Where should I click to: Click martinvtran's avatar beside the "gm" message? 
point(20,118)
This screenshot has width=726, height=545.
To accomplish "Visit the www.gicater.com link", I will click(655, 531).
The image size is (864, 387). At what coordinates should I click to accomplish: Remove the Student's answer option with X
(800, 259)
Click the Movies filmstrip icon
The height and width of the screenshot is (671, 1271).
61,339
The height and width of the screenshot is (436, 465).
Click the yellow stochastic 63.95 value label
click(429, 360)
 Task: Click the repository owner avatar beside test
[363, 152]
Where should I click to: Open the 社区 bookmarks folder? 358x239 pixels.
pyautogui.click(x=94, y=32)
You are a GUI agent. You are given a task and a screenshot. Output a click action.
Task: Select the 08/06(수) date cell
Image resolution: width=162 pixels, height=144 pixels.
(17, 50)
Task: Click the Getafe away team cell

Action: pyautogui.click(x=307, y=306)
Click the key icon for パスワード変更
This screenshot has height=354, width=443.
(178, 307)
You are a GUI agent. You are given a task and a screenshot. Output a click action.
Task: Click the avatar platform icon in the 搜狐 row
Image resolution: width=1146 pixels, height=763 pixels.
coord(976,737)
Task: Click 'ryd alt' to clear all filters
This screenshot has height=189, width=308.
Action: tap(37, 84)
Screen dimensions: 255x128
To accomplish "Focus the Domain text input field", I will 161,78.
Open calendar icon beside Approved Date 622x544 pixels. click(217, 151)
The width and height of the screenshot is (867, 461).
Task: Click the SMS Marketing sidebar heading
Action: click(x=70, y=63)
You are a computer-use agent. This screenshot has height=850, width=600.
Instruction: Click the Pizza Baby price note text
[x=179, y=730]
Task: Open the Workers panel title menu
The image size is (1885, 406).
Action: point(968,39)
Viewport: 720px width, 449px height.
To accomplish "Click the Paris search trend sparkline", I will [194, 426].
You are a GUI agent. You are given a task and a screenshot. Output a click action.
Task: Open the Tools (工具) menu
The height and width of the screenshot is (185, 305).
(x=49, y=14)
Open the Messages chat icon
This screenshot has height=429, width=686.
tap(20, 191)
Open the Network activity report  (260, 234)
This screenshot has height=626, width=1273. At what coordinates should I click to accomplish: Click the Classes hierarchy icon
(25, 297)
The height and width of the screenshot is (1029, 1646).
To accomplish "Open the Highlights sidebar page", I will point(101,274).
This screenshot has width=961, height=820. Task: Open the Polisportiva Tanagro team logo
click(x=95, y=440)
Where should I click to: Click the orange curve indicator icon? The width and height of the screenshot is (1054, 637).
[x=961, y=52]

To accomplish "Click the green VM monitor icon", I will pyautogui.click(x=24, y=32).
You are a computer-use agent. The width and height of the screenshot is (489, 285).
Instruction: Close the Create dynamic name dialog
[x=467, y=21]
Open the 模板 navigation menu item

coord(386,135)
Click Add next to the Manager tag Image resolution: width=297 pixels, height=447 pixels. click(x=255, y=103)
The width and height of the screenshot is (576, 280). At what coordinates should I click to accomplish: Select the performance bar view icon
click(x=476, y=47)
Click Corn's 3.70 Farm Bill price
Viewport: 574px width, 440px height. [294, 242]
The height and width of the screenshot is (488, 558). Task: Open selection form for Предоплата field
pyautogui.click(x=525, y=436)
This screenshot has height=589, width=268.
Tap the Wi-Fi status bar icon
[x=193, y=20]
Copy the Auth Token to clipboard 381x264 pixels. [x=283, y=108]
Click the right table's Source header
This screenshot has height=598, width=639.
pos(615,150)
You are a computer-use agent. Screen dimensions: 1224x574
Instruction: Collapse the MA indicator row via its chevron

-------

AIM OF THE TASK: Output the data above exactly, please, line for line.

PROBLEM SOLUTION:
Where should I click to: Click martinvtran's avatar beside the "gm" message? 
point(20,118)
This screenshot has width=726, height=545.
To accomplish "Visit the www.gicater.com link", I will click(655, 531).
The image size is (864, 387). At what coordinates should I click to accomplish: Remove the Student's answer option with X
(800, 259)
Click the Movies filmstrip icon
The height and width of the screenshot is (671, 1271).
61,339
The height and width of the screenshot is (436, 465).
Click the yellow stochastic 63.95 value label
click(429, 360)
 Task: Click the repository owner avatar beside test
[363, 152]
Where should I click to: Open the 社区 bookmarks folder? 358x239 pixels.
pyautogui.click(x=94, y=32)
You are a GUI agent. You are given a task and a screenshot. Output a click action.
Task: Select the 08/06(수) date cell
Image resolution: width=162 pixels, height=144 pixels.
(17, 50)
Task: Click the Getafe away team cell

Action: pyautogui.click(x=307, y=306)
Click the key icon for パスワード変更
This screenshot has height=354, width=443.
(178, 307)
You are a GUI agent. You are given a task and a screenshot. Output a click action.
Task: Click the avatar platform icon in the 搜狐 row
Image resolution: width=1146 pixels, height=763 pixels.
coord(976,737)
Task: Click 'ryd alt' to clear all filters
This screenshot has height=189, width=308.
Action: tap(37, 84)
Screen dimensions: 255x128
To accomplish "Focus the Domain text input field", I will 161,78.
Open calendar icon beside Approved Date 622x544 pixels. click(217, 151)
The width and height of the screenshot is (867, 461).
Task: Click the SMS Marketing sidebar heading
Action: click(x=70, y=63)
You are a computer-use agent. This screenshot has height=850, width=600.
Instruction: Click the Pizza Baby price note text
[x=179, y=730]
Task: Open the Workers panel title menu
The image size is (1885, 406).
Action: point(968,39)
Viewport: 720px width, 449px height.
To accomplish "Click the Paris search trend sparkline", I will [194, 426].
You are a GUI agent. You are given a task and a screenshot. Output a click action.
Task: Open the Tools (工具) menu
The height and width of the screenshot is (185, 305).
(x=49, y=14)
Open the Messages chat icon
This screenshot has height=429, width=686.
tap(20, 191)
Open the Network activity report  (260, 234)
This screenshot has height=626, width=1273. At what coordinates should I click to accomplish: Click the Classes hierarchy icon
(25, 297)
The height and width of the screenshot is (1029, 1646).
To accomplish "Open the Highlights sidebar page", I will point(101,274).
This screenshot has width=961, height=820. Task: Open the Polisportiva Tanagro team logo
click(x=95, y=440)
Where should I click to: Click the orange curve indicator icon? The width and height of the screenshot is (1054, 637).
[x=961, y=52]

To accomplish "Click the green VM monitor icon", I will pyautogui.click(x=24, y=32).
You are a computer-use agent. The width and height of the screenshot is (489, 285).
Instruction: Close the Create dynamic name dialog
[x=467, y=21]
Open the 模板 navigation menu item

coord(386,135)
Click Add next to the Manager tag Image resolution: width=297 pixels, height=447 pixels. click(x=255, y=103)
The width and height of the screenshot is (576, 280). At what coordinates should I click to accomplish: Select the performance bar view icon
click(x=476, y=47)
Click Corn's 3.70 Farm Bill price
Viewport: 574px width, 440px height. [294, 242]
The height and width of the screenshot is (488, 558). Task: Open selection form for Предоплата field
pyautogui.click(x=525, y=436)
This screenshot has height=589, width=268.
Tap the Wi-Fi status bar icon
[x=193, y=20]
Copy the Auth Token to clipboard 381x264 pixels. [x=283, y=108]
Click the right table's Source header
This screenshot has height=598, width=639.
pos(615,150)
You are a computer-use agent. Screen dimensions: 1224x574
Instruction: Collapse the MA indicator row via its chevron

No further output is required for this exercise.